- WHAT THE EXERCISE ASKS
Emit all the data exactly as provided.

- DATA FOR THIS TASK
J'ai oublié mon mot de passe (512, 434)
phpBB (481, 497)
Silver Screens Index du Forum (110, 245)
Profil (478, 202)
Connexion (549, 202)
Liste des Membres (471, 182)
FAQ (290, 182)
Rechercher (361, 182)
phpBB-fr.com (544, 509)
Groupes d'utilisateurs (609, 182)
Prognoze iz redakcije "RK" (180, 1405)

- FINISHED TASK
J'ai oublié mon mot de passe (512, 434)
phpBB (481, 497)
Silver Screens Index du Forum (110, 245)
Profil (478, 202)
Connexion (549, 202)
Liste des Membres (471, 182)
FAQ (290, 182)
Rechercher (361, 182)
phpBB-fr.com (544, 509)
Groupes d'utilisateurs (609, 182)
Prognoze iz redakcije "RK" (180, 1405)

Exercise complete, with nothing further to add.